Abaküs Yazılım
Ceza Genel Kurulu
Esas No: 2017/593
Karar No: 2017/322

Yargıtay Ceza Genel Kurulu 2017/593 Esas 2017/322 Karar Sayılı İlamı

Ceza Genel Kurulu         2017/593 E.  ,  2017/322 K.

    "İçtihat Metni"


    Kararı Veren
    Yargıtay Dairesi : 15. Ceza Dairesi
    Mahkemesi :Ağır Ceza
    Günü : 27.02.2014
    Sayısı : 19-108

    Sanık ... ...."in nitelikli dolandırıcılık suçundan TCK"nun 158/1-j-son, 43, 62, 52/2-4 ve 53. maddeleri uyarınca 3 yıl 1 ay 15 gün hapis ve 35.400 Lira adli para cezası ile cezalandırılmasına, taksitlendirmeye ve hak yoksunluğuna, özel belgede sahtecilik suçundan TCK"nun 207/1, 43, 62, 51/1 ve 53. maddeleri uyarınca 1 yıl 15 gün hapis cezası ile cezalandırılmasına, ertelemeye ve hak yoksunluğuna ilişkin Akhisar Ağır Ceza Mahkemesince verilen 19.01.2012 gün ve 28-23 sayılı hükümlerin, Cumhuriyet savcısı, katılan vekili ile sanık müdafii tarafından temyiz edilmesi üzerine dosyayı inceleyen Yargıtay 15. Ceza Dairesince 03.12.2013 gün ve 18044-19036 sayı ile;
    "...Sanıklardan ..."in ticari işletmeler sahibi olduğu, bankalardan zaman zaman kredi kullanarak kredi kullanma limitini doldurduğu, diğer sanık ...."e kredi kullanıp bu parayı kendisine vermesini istediği, bu kapsamda ...."in sanık ..."in iş yerlerinde çalışmadığı halde ...."e ait temizlik ve maden şirketinde çalıştığına dair sahte belgeler düzenleyerek ya da bir başkasına düzenleterek, söz konusu bu gelir belgelerini ... T.A.Ş."ye ibraz edilmek suretiyle sanık ...."in kredi kullanmasını sağladıkları, sanık Necmi"nin aldığı bu paraları ..."e verdiği, bu şekilde ..."in de sahte özel belgelerin düzenlenmesi ve kullanılmasında diğer sanık ...."e iştirak ettiği, sanıklardan ...."ın ... Soma Şubesine başvurarak çalışmadığı halde Gürmin Madencilikten alınmış gelir belgesini bankaya ibraz ederek bireysel kredi talebinde bulunduğu, almış olduğu krediyi ..."e verdiği, sanıklardan ....."ın ...."e ait bir başka şirkette çalışıyor şeklinde düzenlenen belgenin bankaya ibraz edilerek kredi alımının sağlandığı, iddia olunan olayda;
    ...Yapılan yargılamaya, toplanan delillere, mahkemenin soruşturma sonuçlarına uygun olarak oluşan kanaat ve takdirine göre yerinde görülmeyen sair temyiz itirazlarının reddine; ancak,
    1- Sanık hakkında, iddianame kapsamına göre sanıklar ..... ile ...."in eylemlerine iştirak etmekten dolayı kamu davası açıldığı ancak sanık ..... hakkında beraat kararı verilmiş olması karşısında teselsül şartlarının oluşmadığı gözetilmeden yazılı şekilde hüküm kurulması,
    2- 5237 sayılı TCK"nın 53/3. maddesi uyarınca mahkûm olduğu hapis cezası ertelenen sanığın "kendi altsoyu üzerindeki" velayet, vesayet ve kayyımlık yetkileri açısından hak yoksunluğu uygulanamayacağının gözetilmemesi..." isabetsizliklerinden bozulmasına karar verilmiştir.

Kaynak veriler:
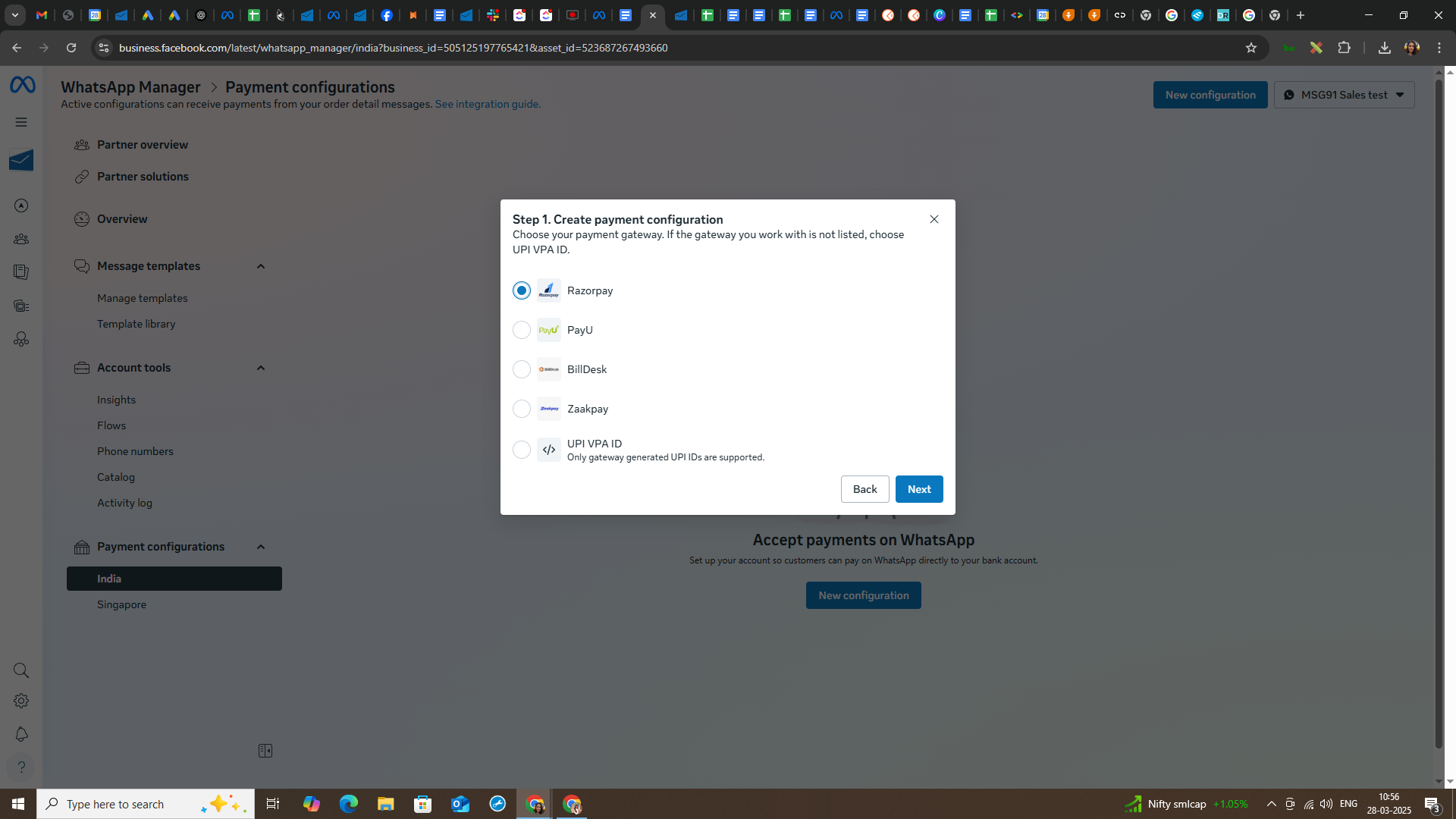Open the hamburger menu in left rail
Image resolution: width=1456 pixels, height=819 pixels.
pos(21,122)

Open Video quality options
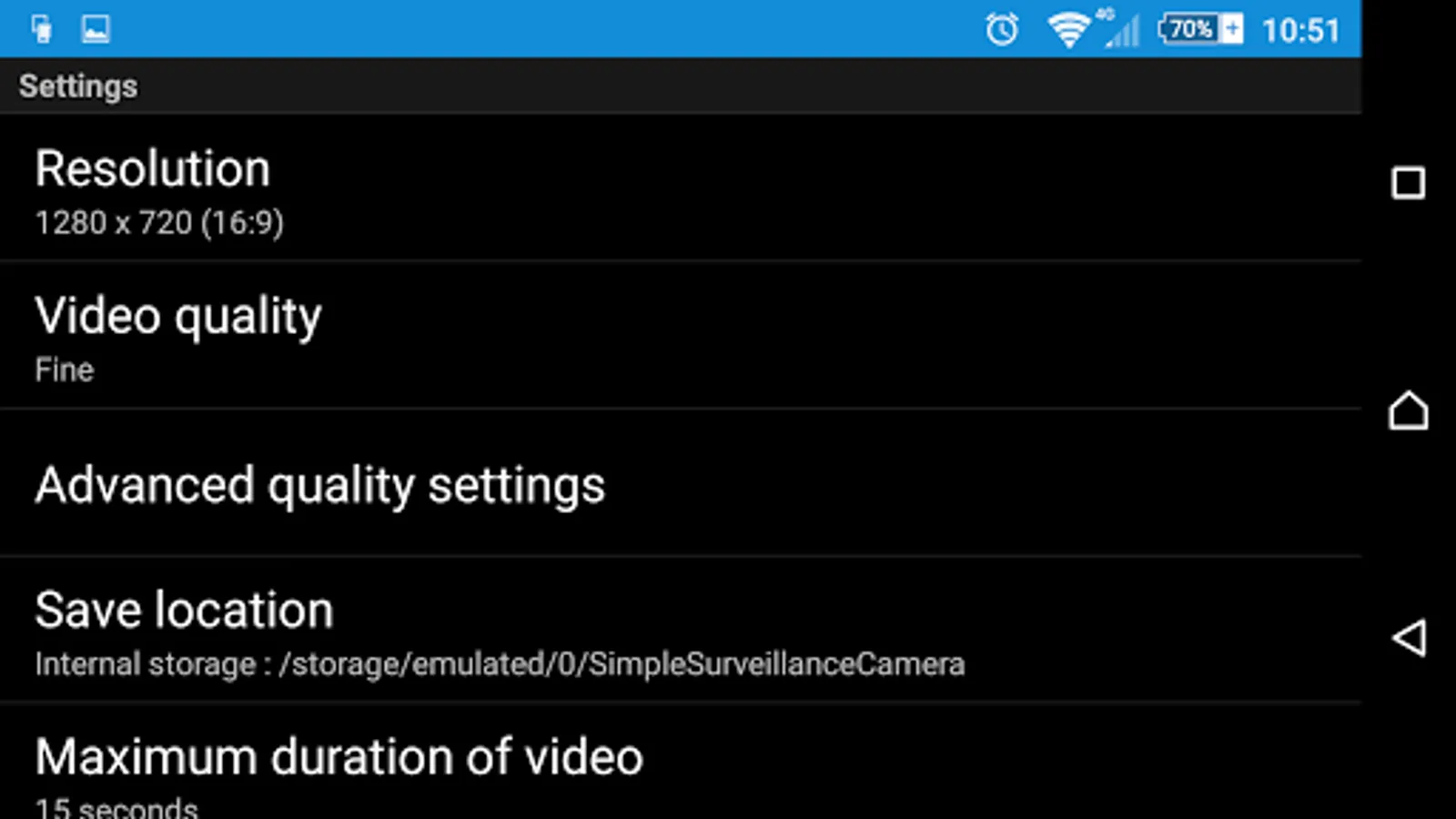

Alıştırma görevleri:
A: Karar metnine göre 19.01.2012 tarihli hükümleri hangi mahkeme vermiştir?
B: Karar metninde "Abaküs Yazılım" sözlerinin geçtiği yerden başlayıp "E.  ,  2017/322 K." sözlerinden sonra durarak aradaki bölümü harfi harfine aktarın.
Verilerin karar metniyle hiçbir bağlantısı yoktur.

Nihai sonuçlar:
A: Akhisar Ağır Ceza Mahkemesi

B:
Abaküs Yazılım
Ceza Genel Kurulu
Esas No: 2017/593
Karar No: 2017/322

Yargıtay Ceza Genel Kurulu 2017/593 Esas 2017/322 Karar Sayılı İlamı

Ceza Genel Kurulu         2017/593 E.  ,  2017/322 K.